### Verilen metin
——

8 Eylül 2012 Cumartesi

Mansur Amcanın Adağı

   1975 yılında Elazığ ili Palu ilçesi Kayalık köyünde yeni göreve başlamıştım. Köy mahrumiyet bir coğrafyada. Kuş uçmaz kervan geçmez dedikleri hesap, yazın bir saat, kışın ikibuçuk saat yaya yolu vardı. Köye araba gelmiyordu. Ancak eşyanızı köye götürmek için özel araba tutarsanız, toprak yolda, bata çıka hoplaya zıplaya, köye kadar götürebilirdiniz arabayı. Oda her zaman olmazdı. Çünkü Ekim sonu Kasım başı kar yağardı. Mayıs sonuna kadar da yerde kar olurdu.
    Mansur amca hayvancılıkla uğraşan orta yaşlı,kısa boylu, sempatik yüzlü, kocaman burunlu bir adamdı. Konuştuğu bölük pörçük türkçesiyle sohbet ediyorduk. Birgün sohbet sırasında;
    - Hoca efendi yakında oğlum askerden gelecek. Sürünün içindeki en büyük koçu kurban adadım. Geldiği gün keseceğim, dedi.

——

### Malzeme

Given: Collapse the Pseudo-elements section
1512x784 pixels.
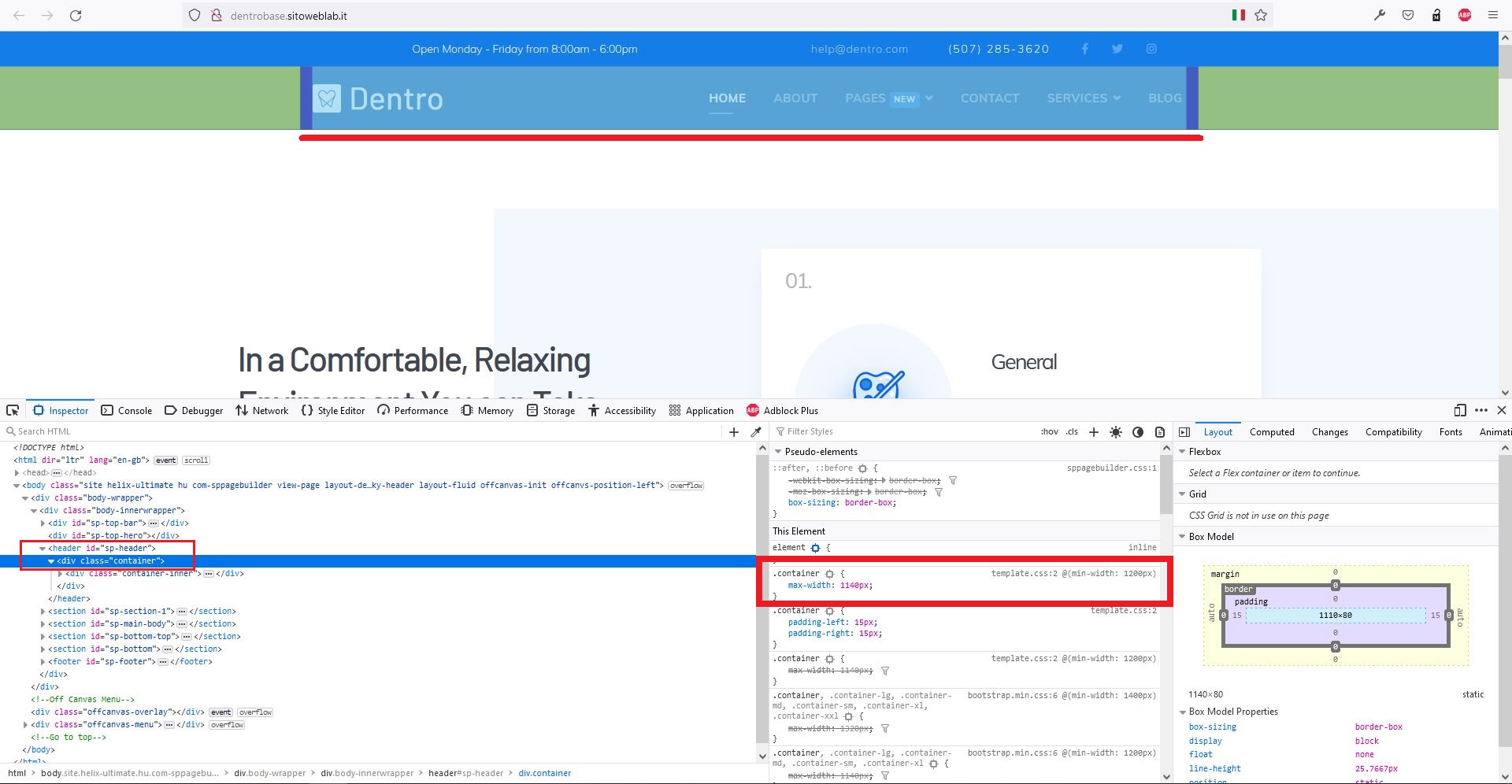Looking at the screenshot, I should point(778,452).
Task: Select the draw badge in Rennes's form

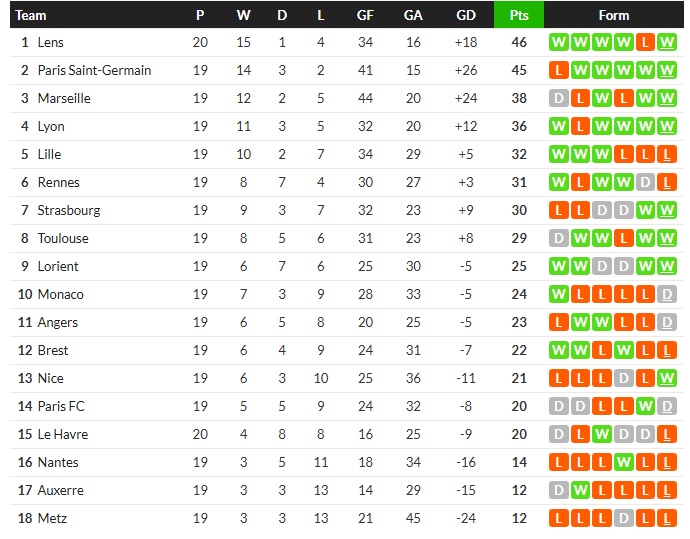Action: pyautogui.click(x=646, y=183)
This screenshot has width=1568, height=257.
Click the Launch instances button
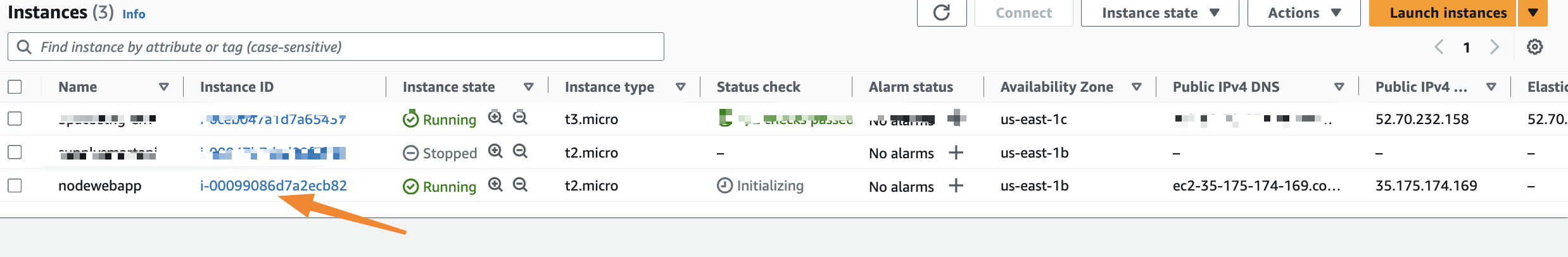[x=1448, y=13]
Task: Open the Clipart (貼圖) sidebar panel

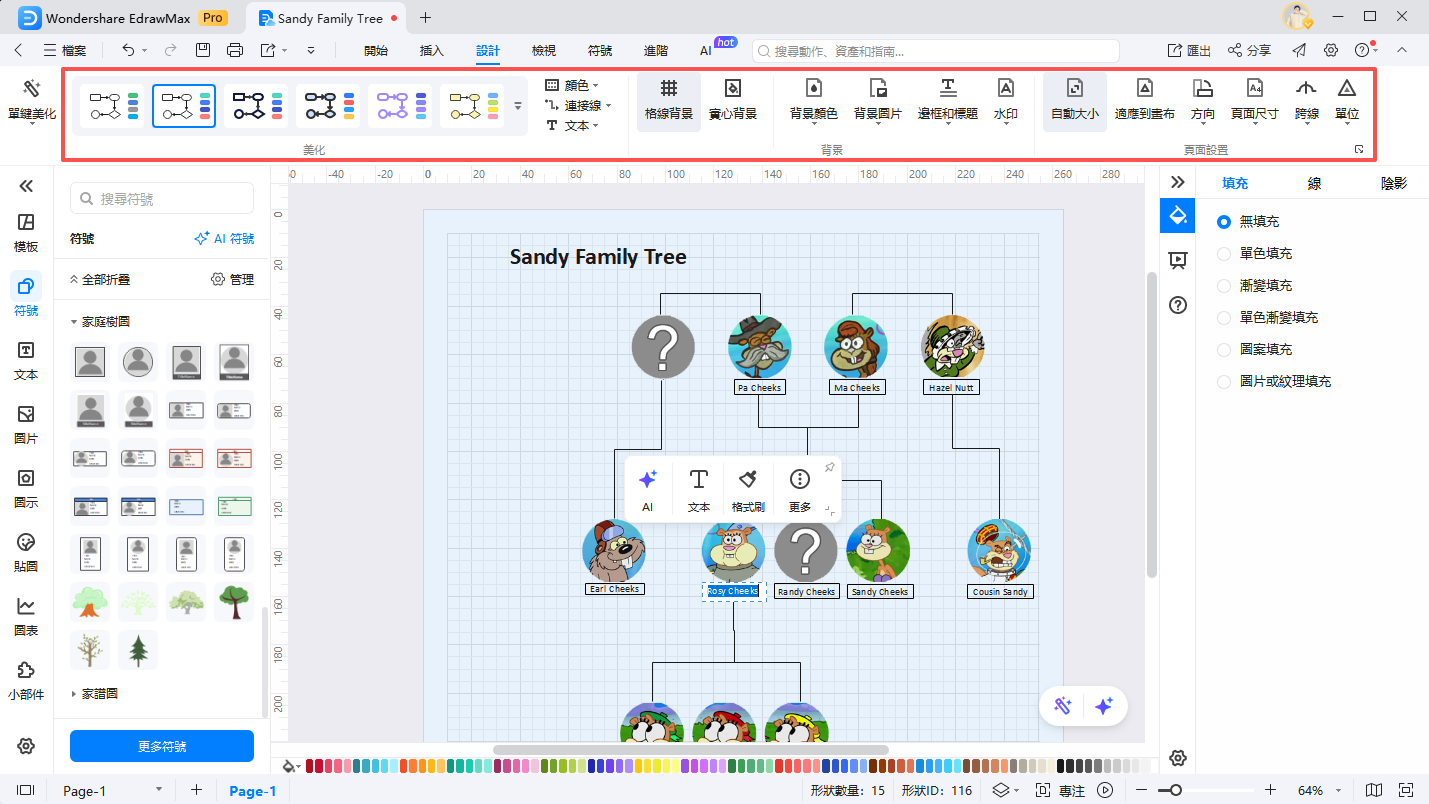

——

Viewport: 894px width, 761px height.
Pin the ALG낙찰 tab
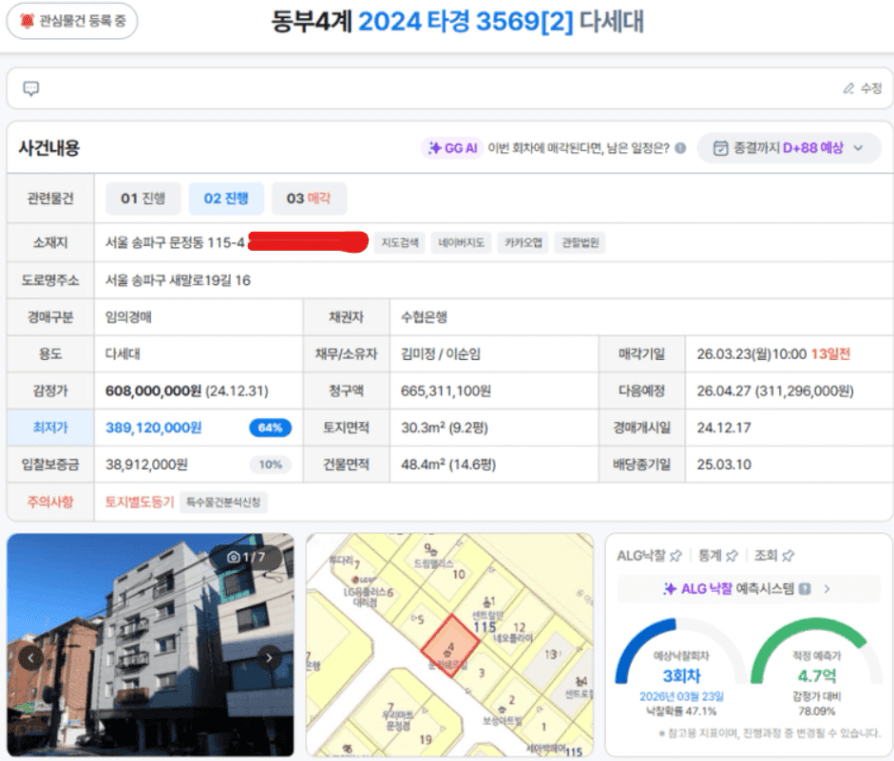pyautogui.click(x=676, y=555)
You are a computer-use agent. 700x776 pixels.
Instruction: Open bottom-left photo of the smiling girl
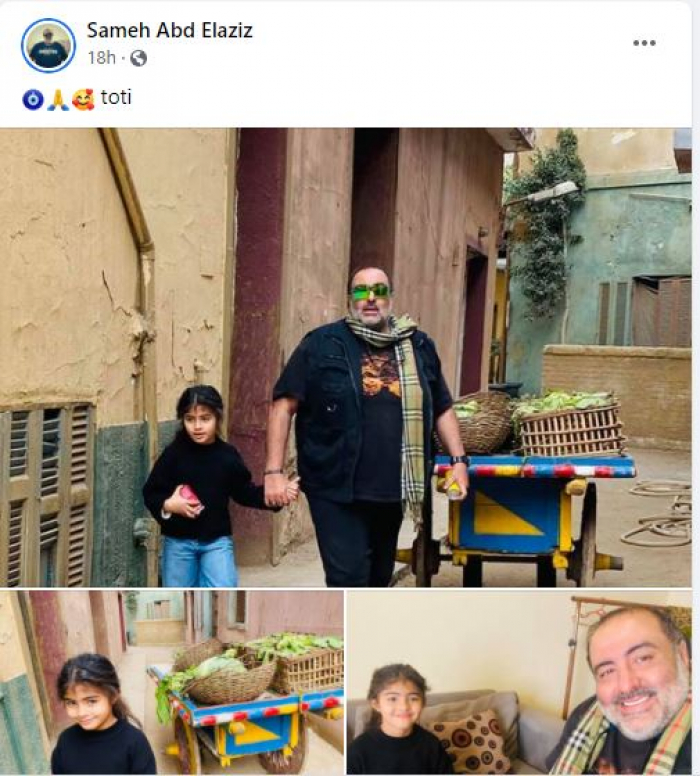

——

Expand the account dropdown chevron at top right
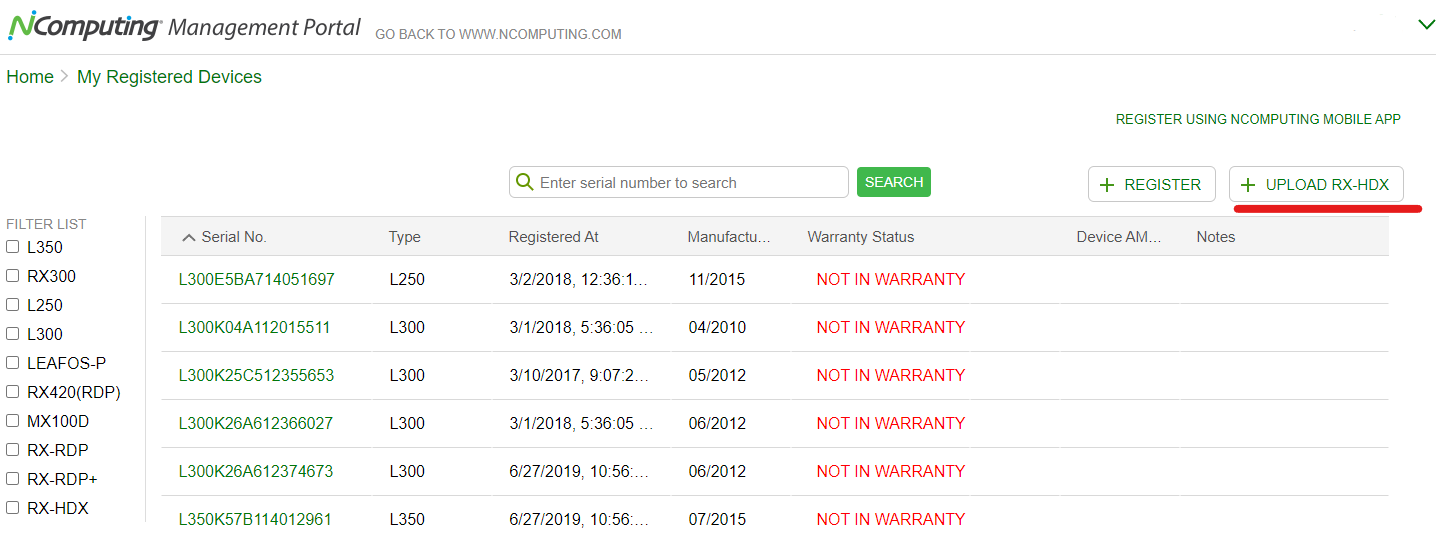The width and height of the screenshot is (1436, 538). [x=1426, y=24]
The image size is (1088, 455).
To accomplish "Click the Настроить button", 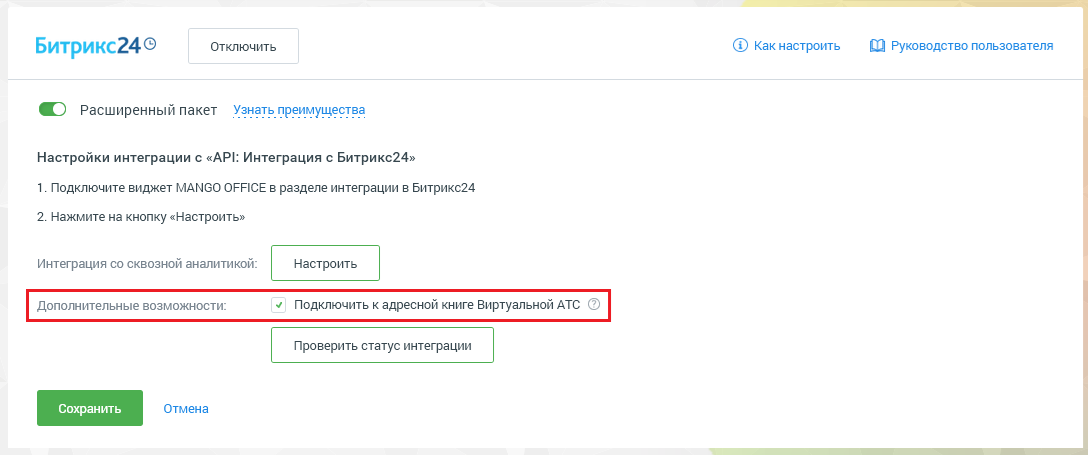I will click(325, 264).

——

### Yapılacak iş
Mansur Amcanın Adağı metnine göre, özel araba tutulsa bile eşyaları köye arabayla götürmenin neden her zaman mümkün olmadığını bir ila üç cümleyle açıklayın.

### Doğru sonuç
Köye Ekim sonu ile Kasım başında kar yağıyor ve kar Mayıs sonuna kadar yerde kalıyordu. Bu nedenle toprak yoldan köye arabayla gitmek her zaman mümkün olmuyordu.